PHARMACEUTICAL AND CLINICAL EVALUATION OF INTRAVENOUS ADMIXTURE OF DOBUTAMINE AND DOPAMINE USED IN TREATMENT HYPOTENSION IN NEONATAL INTENSIVE CARE UNITS

The aim of this study was to evaluate compatibility and stability of the maximum concentration used for binary admixture containing dobutamine and dopamine in 5% glucose. The maximum concentration of each drug was 5.76 mg/ml of dobutamine and 2.88 mg/ml of dopamine in 50 ml of 5% glucose. The physical compatibility of binary admixtures was assessed using visual inspection and pH determination immediately after preparation (at 0 time) and after 24 hrs. The chemical stability was assessed using high performance thin layer chromatoghraphy (HPTLC).

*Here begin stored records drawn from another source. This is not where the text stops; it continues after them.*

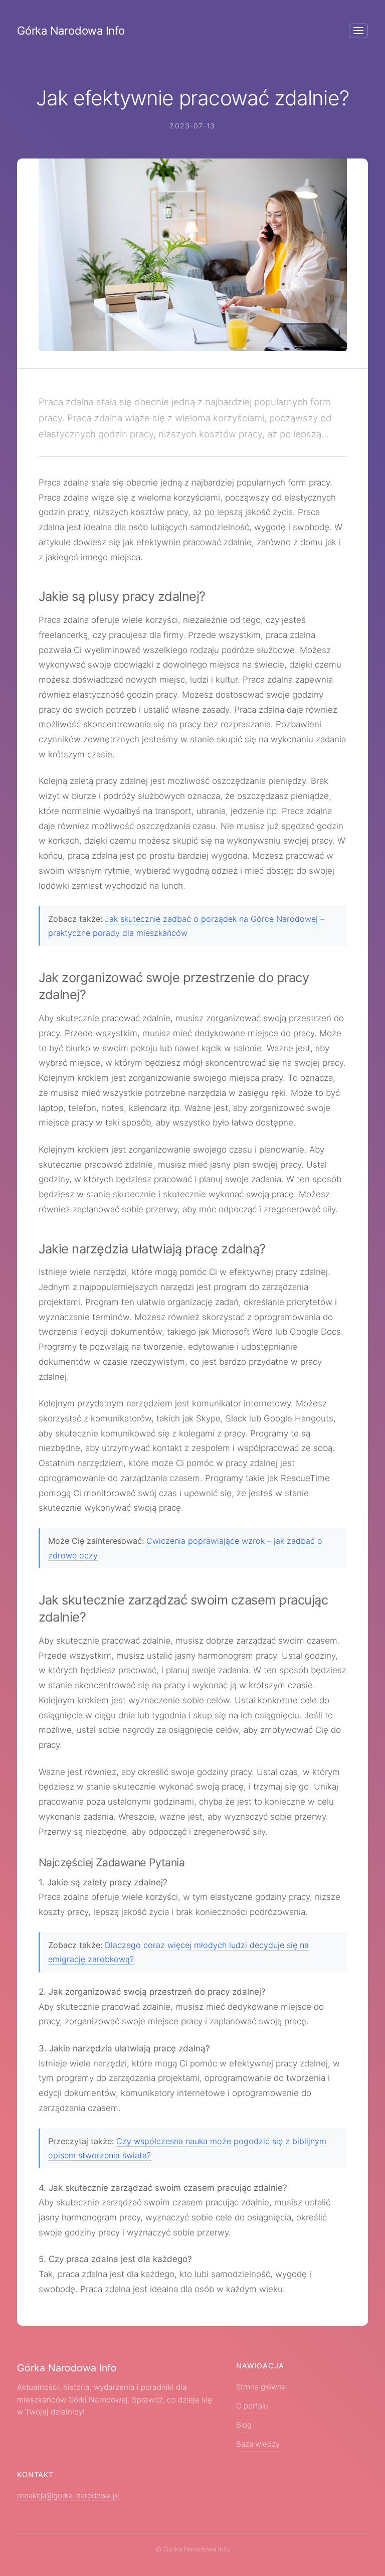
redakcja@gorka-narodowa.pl (68, 2495)
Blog (244, 2425)
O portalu (252, 2405)
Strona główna (261, 2386)
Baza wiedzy (258, 2444)
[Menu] (358, 31)
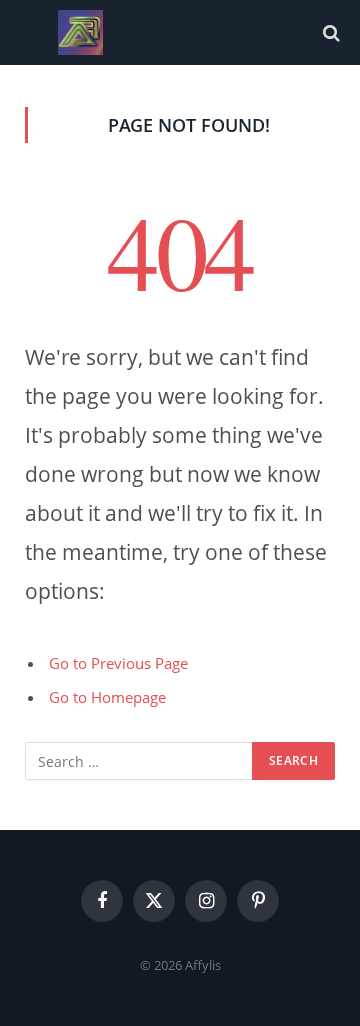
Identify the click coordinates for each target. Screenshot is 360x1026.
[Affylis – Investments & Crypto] (80, 32)
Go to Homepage (107, 697)
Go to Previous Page (118, 663)
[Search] (329, 32)
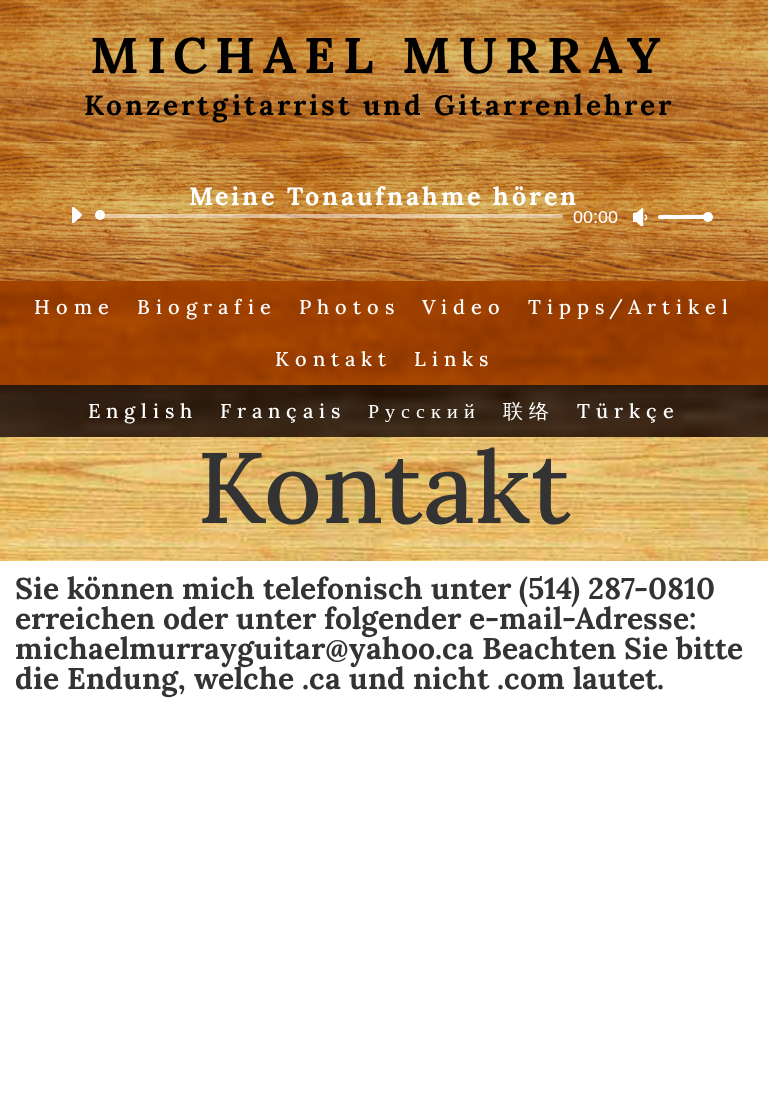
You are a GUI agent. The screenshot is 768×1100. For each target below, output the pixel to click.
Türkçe (628, 410)
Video (464, 306)
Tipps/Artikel (631, 306)
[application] (384, 216)
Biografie (207, 306)
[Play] (76, 215)
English (143, 410)
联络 (529, 410)
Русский (424, 410)
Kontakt (333, 358)
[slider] (680, 216)
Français (283, 410)
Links (454, 358)
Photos (349, 306)
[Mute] (640, 217)
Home (74, 306)
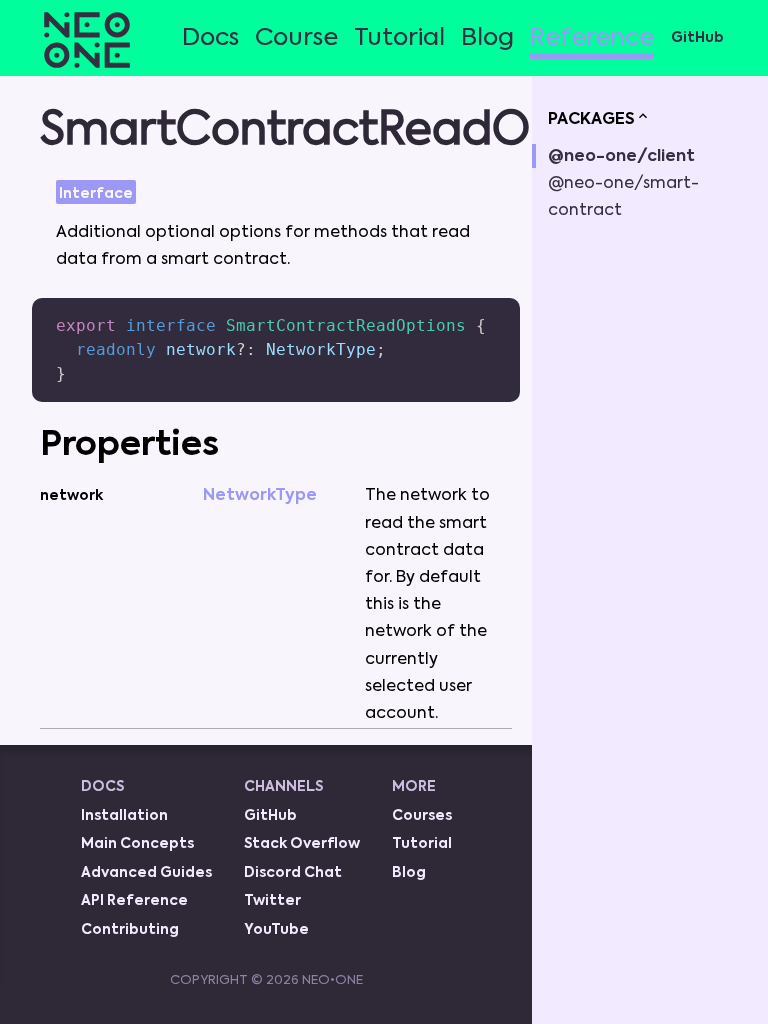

The method is based on HPTLC separation of the two drugs followed by densitometric measurements of their spots at 254 nm using Camag TLC Scanner 3. The mobile phase comprised ethyl acetate : n-propanol : water : glecial acetic acid (60:24:9:3, v/v/v/v). The results revealed that no precipitation, gas evaluation, color change, pH change or chemical incompatibility were observed over the entire time of mixing of two drugs in 5% glucose solution.